Nous évoquions il y a deux jours, dans un article, le recrutement au sein du lycée présidé par Tiphaine Auzière, la belle fille de Macron, d’un professeur néo-nazi. Le lycée privé « autrement » implanté dans le 16e arrondissement de Paris, qui facture l’année à 9500€, comporte parmi ses enseignants, un vieux routard de l’extrême droite radicale : Pascal Gauchon. L’information avait était également parue dans Le Figaro, qui s’était bien gardé de préciser l’orientation politique de ce professeur, et Le Canard Enchainé, qui l’avait soulignée.

Notre article avait été partagé plusieurs milliers de fois. Mais Facebook a imposé, sur l’article, un encadré mentionnant : « Manque de contexte ». Comme s’il s’agissait d’une « fake news ». Les milliers de personnes qui ont partagé l’article ont reçu ce message sur leur compte.

Première surprise, lorsqu’on clique sur le lien sensé « vérifier » l’info, l’article est « réservés aux abonnés ». Empêchant donc la plupart des gens d’accéder à l’article.

Deuxième surprise, l’article du Monde ne contredit pas notre publication. Alors que Facebook indique que « ces informations pourraient induire des personnes en erreur », l’article du Monde ne fait que confirmer que le professeur néo-nazi est bien sur l’organigramme de l’établissement, mais qu’il va « enseigner en prépa ». Et alors ? L’article ose même dire que le lycée n’a « rien à voir avec la prépa du même nom lancée au même moment, qui partage les mêmes locaux, certains professeurs et une partie de la direction ». Paul Bismuth n’a rien à voir avec Nicolas Sarkozy, même s’il partage le même avocat, le même numéro de téléphone, les mêmes affaires et la même enveloppe corporelle.

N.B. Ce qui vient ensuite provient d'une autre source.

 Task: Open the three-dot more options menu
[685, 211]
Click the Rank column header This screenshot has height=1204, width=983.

Le « nous n’avons aucun lien juridique », ajoute la fille de Brigitte Macron.

Plus grave, cette mode du « fact checking » est un pur produit des médias dominants. Les informations « checkées » sont toujours celles venant de médias indépendants, de réseaux sociaux ou de personnes isolées. Ces informations sont uniquement traitées, interrogées, sur le mode de la suspicion permanente . Et la parole dominante, celle de la police, des politiciens, des instituions, uniquement traitée sous forme de vérités qu’il faudrait prendre pour argent comptant. Pourtant, les mensonges éhontés de la classe politique ou des autorités policières, innombrables, s’étalent chaque jour dans les médias, quasiment toujours sans vérification.

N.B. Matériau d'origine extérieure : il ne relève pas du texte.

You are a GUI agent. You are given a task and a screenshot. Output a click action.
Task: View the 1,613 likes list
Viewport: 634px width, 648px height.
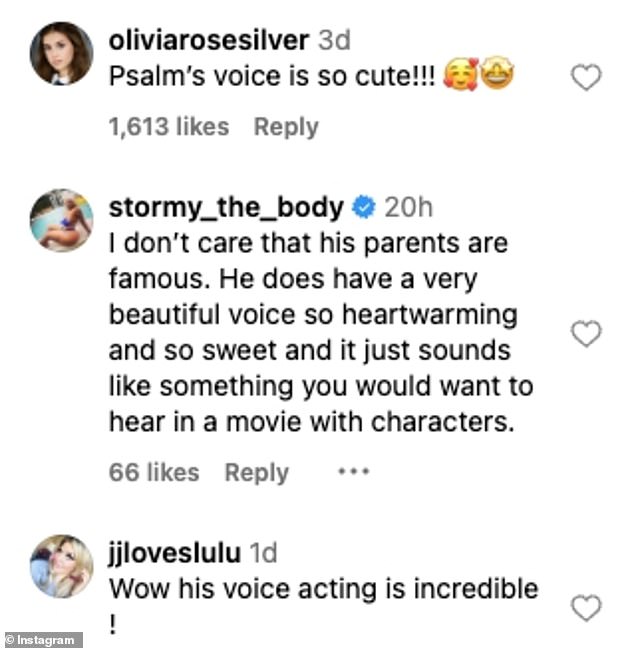pos(168,127)
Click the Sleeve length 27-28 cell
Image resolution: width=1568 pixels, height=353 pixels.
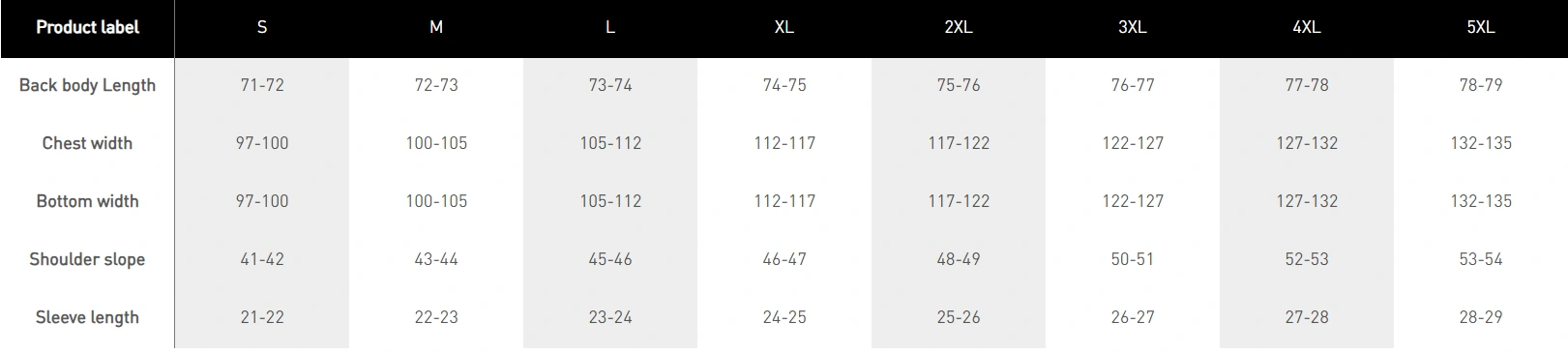pyautogui.click(x=1307, y=317)
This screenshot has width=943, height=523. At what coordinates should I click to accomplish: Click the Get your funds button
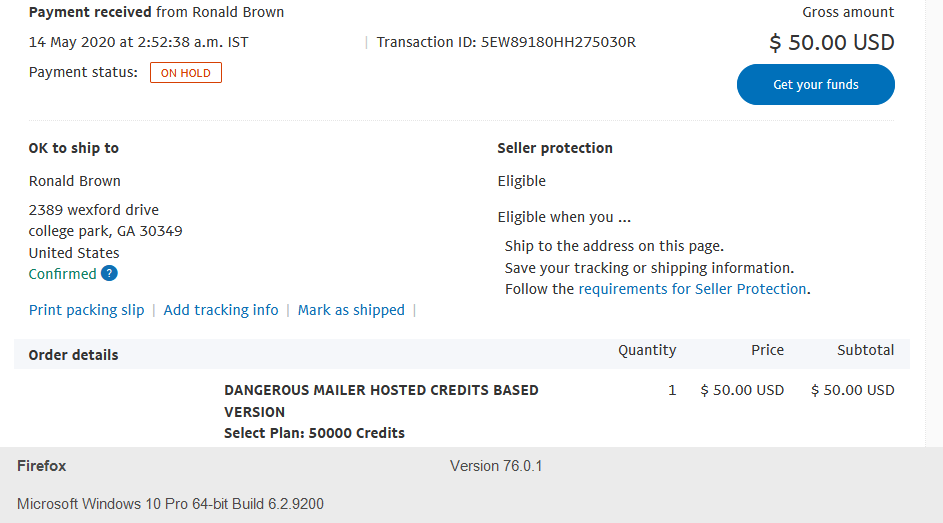[816, 85]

Juste après l’attaque de la fête de la musique par la police à Nantes, et alors que les images et les témoignages que nous avions recueillies tournaient massivement, un média de « fact checking » écrivait « Des personnes sont-elles tombées dans la Loire lors de l’intervention de la police le 21 juin ? » Pas un mot sur la personne disparue. Et toujours cette formulation agaçante sous forme de question. Alors que le titre aurait du faire la « une » de tous les journaux sous forme affirmative : « Des personnes tombées dans la Loire lors d’une charge policière ». Tourner toutes les sources indépendantes et toutes les infos non officielles sous forme de question est en soit un choix journalistique.

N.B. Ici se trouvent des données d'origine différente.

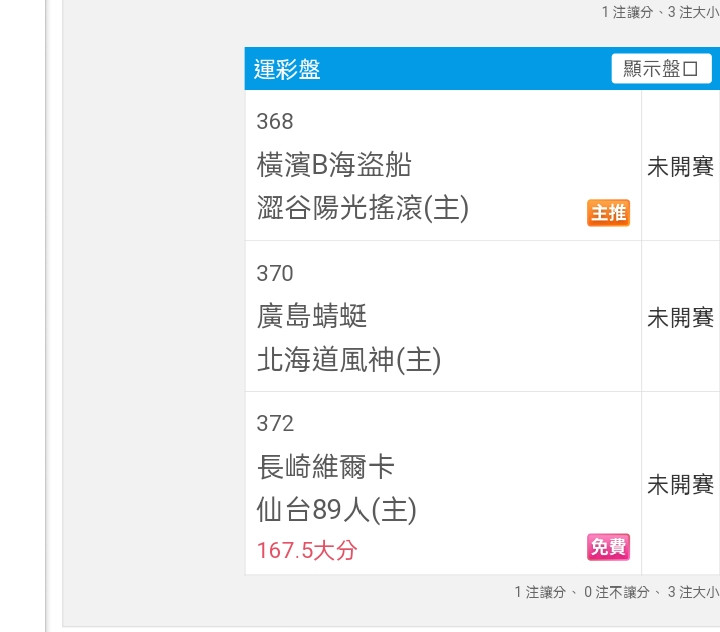Select team 北海道風神(主)

pos(349,359)
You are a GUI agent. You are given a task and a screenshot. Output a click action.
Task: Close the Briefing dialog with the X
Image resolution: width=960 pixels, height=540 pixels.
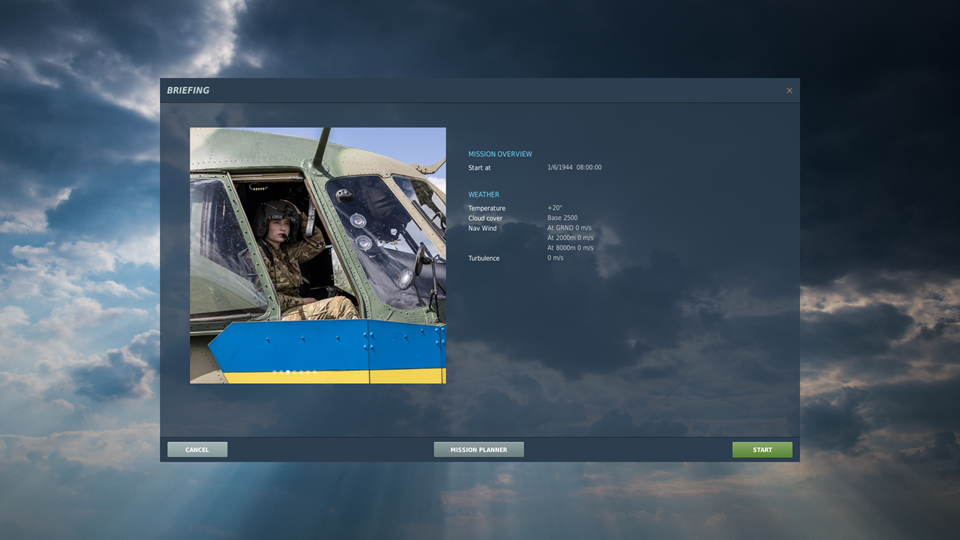click(789, 91)
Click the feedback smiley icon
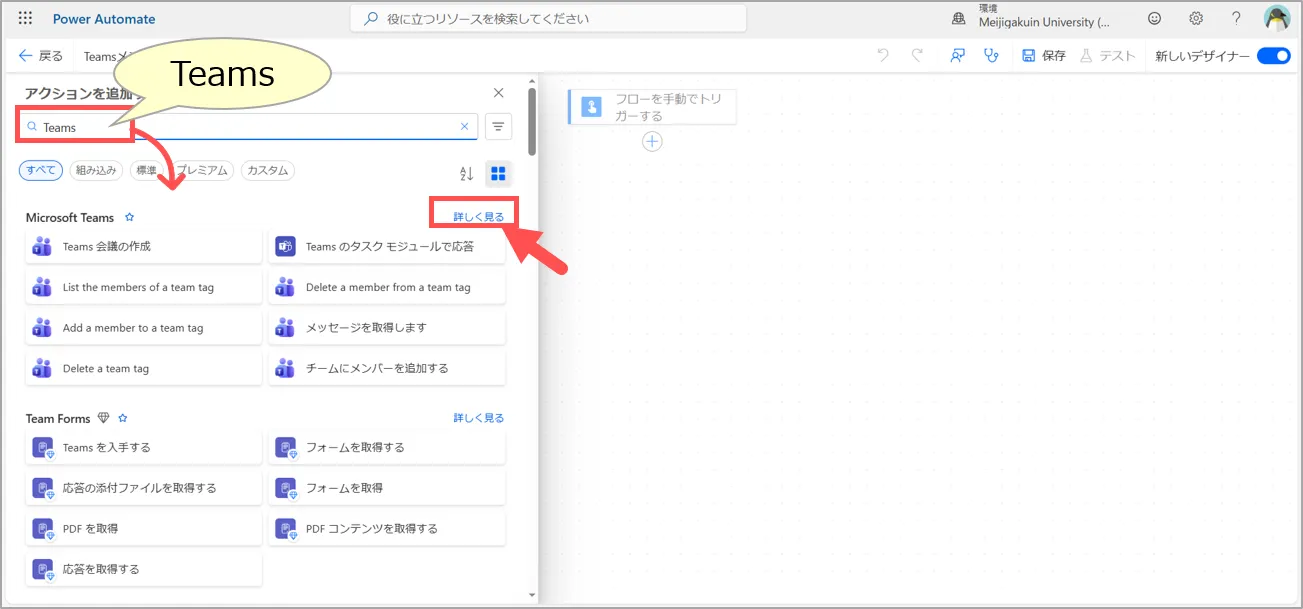Viewport: 1303px width, 609px height. 1155,18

Le même média de « fact checking » publiait aussi : « La France est-elle un des seuls pays européens à utiliser le LBD ? » avec un article truffé d’erreurs. Il y a eu aussi « Des personnes ont-elles été arrêtées à Nantes vendredi pour la confection d’une banderole ? », la réponse étant : oui, et ce scandale aurait mérité mieux qu’une question. Ou encore après une manif réprimée « cette photo d’un policier qui semble étrangler un homme a-t-elle été prise à Nantes ce week-end ? » : notez l’art de l’euphémisme, écœurant. Alors même que des photos, des vidéos et des témoignages prouvaient déjà la strangulation jusqu’à l’évanouissement d’un manifestant par un agent de la BAC. Encore une fois, cette info aurait du être affirmée, et mise en lumière. Plus récemment, des médias de « fact checking » ont mis plusieurs jours à « vérifier » une agression raciste à Paris, alors que l’info aurait du être traitée proprement et rapidement. Ici encore, la parole des dominés est forcément traitée avec suspicion, mise en doute, et relativisée.

Pour finir, n’oublions pas que Le Monde qui remet en cause notre article est possédé par deux milliardaires, Xavier Niel et Mathieu Pigasse, et largement subventionné par l’Etat. Prétendre qu’il s’agit d’un « média de vérification indépendant » est simplement faux. Et recouvrir un article avec, disant qu’il « manque de contexte » est proche de la tromperie.

Dans le climat d’avalanche de mensonges racistes, sécuritaires et de diffamations, ces « vérificateurs » préfèrent mettre en doute quelques phrases pouvant offenser la belle fille du président ou les autorités. C’est un choix. Et il est bien éloigné de la recherche désintéressée de la vérité.